①では、還元焼成LaAlO3多結晶において誘電率変化120%にも及ぶ巨大な光誘電効果の創出に成功した。また第一原理計算によって、本研究で採用した合成条件下ではLa欠陥と酸素欠陥の対が最も安定に生じる欠陥であり、そのうち酸素欠陥が光誘電効果に主要な役割を果たすことを示唆する結果を得た。一方、還元焼成LaAlO3単結晶では光誘電効果を観測されなかった。これに関しては、多結晶と合成する条件が違うため生成する欠陥種が異なる可能性が考えられる。次年度以降、単結晶合成の条件と光誘電効果の相関を詳細に調べる必要がある。
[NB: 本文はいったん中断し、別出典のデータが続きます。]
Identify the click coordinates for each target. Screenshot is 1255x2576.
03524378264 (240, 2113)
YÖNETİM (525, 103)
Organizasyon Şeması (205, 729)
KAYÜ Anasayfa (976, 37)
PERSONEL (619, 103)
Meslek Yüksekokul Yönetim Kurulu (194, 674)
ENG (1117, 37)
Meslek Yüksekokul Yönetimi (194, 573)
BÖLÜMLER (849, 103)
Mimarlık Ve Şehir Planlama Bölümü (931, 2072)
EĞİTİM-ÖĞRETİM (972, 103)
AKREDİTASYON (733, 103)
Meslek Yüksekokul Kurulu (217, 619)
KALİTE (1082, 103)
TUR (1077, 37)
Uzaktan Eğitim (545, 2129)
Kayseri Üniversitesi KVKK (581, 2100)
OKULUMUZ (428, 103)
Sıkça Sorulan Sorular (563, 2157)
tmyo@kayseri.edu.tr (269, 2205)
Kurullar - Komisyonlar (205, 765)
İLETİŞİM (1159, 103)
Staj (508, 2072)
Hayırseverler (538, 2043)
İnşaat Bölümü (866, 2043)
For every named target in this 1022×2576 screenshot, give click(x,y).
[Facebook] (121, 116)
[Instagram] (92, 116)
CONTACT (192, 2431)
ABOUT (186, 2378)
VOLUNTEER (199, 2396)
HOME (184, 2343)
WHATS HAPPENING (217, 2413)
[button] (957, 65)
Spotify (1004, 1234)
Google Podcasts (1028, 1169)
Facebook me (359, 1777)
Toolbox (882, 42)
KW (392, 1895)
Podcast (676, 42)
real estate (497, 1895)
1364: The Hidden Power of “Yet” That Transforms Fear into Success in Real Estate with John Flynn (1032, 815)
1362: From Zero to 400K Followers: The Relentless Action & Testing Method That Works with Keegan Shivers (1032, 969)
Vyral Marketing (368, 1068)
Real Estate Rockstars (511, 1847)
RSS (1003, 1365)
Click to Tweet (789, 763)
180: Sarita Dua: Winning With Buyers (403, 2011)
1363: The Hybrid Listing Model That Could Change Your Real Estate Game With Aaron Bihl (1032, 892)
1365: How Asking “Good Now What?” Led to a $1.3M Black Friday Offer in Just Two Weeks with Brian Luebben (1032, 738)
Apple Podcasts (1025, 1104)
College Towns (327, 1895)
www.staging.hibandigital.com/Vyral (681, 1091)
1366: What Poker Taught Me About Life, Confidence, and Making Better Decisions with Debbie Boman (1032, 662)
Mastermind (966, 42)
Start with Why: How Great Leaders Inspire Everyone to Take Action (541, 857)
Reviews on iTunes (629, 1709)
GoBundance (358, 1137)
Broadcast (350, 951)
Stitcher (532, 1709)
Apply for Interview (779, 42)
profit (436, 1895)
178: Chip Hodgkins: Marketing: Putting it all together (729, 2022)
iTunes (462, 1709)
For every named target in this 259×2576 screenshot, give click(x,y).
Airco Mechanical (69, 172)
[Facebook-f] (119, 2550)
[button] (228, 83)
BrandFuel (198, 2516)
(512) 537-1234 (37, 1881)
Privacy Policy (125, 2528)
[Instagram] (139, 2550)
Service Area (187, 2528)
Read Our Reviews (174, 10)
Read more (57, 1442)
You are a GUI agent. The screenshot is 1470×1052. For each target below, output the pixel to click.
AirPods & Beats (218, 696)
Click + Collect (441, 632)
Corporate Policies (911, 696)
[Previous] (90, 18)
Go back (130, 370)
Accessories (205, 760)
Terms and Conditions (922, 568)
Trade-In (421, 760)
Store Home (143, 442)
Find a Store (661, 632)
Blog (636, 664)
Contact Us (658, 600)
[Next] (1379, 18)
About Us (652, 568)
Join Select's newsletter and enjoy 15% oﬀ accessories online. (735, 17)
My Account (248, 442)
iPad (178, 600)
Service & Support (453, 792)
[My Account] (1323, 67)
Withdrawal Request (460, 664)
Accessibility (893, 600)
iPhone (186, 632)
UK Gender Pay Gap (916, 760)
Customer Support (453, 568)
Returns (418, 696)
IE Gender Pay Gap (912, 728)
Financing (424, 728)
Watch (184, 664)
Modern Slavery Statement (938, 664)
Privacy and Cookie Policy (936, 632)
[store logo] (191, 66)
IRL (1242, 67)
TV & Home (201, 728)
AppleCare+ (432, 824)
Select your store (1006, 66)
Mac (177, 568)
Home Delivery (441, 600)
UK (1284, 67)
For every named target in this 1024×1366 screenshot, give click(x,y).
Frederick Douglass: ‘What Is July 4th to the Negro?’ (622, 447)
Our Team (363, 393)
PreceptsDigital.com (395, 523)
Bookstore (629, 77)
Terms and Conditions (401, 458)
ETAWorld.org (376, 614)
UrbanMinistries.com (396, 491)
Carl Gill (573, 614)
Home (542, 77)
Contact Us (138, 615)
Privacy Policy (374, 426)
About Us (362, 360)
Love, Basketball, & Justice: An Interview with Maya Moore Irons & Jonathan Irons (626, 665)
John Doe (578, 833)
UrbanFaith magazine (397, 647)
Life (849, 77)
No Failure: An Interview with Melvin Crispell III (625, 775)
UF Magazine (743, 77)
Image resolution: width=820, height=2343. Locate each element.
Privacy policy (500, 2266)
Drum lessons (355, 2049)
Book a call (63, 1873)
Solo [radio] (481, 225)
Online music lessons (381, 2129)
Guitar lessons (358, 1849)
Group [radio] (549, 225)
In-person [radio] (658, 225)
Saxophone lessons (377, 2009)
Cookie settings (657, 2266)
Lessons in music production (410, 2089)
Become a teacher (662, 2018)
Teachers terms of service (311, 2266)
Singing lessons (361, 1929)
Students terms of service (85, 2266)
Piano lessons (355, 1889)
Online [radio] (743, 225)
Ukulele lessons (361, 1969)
②では、Zn置換率5%のBa(Al1-xZnx)2O4(x = 0.05)多結晶試料において、誘電率変化30%の比較的大きな光誘電効果を得ることに成功した。また、分光エリプソメトリによる光誘電効果測定では、LCRメータによる通常誘電測定で少なくとも10^6Hzまで観測される光誘電効果が、10^12Hz以上の周波数領域では観測されないことを明らかにした。この結果は、光誘電効果の起源としてGHz領域に緩和周波数を有する光誘起電気双極子の可能性を提起している。
|
Current Status of Research Progress |
Current Status of Research Progress
1: Research has progressed more than it was originally planned.
Reason
研究提案当初に光誘電効果の発現機構に関する知見を欠陥科学の観点より得ることを計画していた。それに対して本年度、還元焼成下でLaAlO3中に安定的に生成する欠陥種がLa欠陥と酸素欠陥の対であることを第一原理計算によって明らかにし、そのうち酸素欠陥に起因する光学遷移エネルギーが光誘電効果の照射光エネルギー依存性を整合するという結果を得た。これによって、光誘電効果において酸素欠陥が重要な役割を果たすことを明らかにした。この成果は、以後の新規光誘電体探索および物性最適化における重要な道標となるものであり、本研究課題の初期の段階にこの成果が得られたことは当初の計画以上に大きな進展である。
|
Strategy for Future Research Activity |
今後は前年度の成果に基づいて、LaAlO3単結晶における光誘電効果の検証に特に集中して研究を進める。単結晶は前年度に引き続きフローティングゾーン法によって育成する。得られた単結晶を大気中で段階的にアニーリングすることで酸素欠損量をコントロールしつつ、光照射下の誘電測定を実施して光誘電効果を検証する。それと並行して、放射光X線吸収等によって第一原理計算によって明らかにした酸素欠陥の実験的な検証に取り組む。これに関しては、実験の難易度がより現実的な、光照射下のオペランド測定を必要としない永続的光誘電効果を示すBa2AlO4系材料より着手し、状況に応じてLaAlO3系におけるオペランド測定を検討する。得られた成果は随時国内外の学術会議等において発表し、そこでの議論を実験計画にフィードバックすることで研究を効率的に実施する、
|
Causes of Carryover |
第一原理計算によって光誘電効果に主要な役割を担う欠陥種に対する重要な知見が得られ、それによって研究が当初計画以上に進展して研究計画に微変更が生じた為。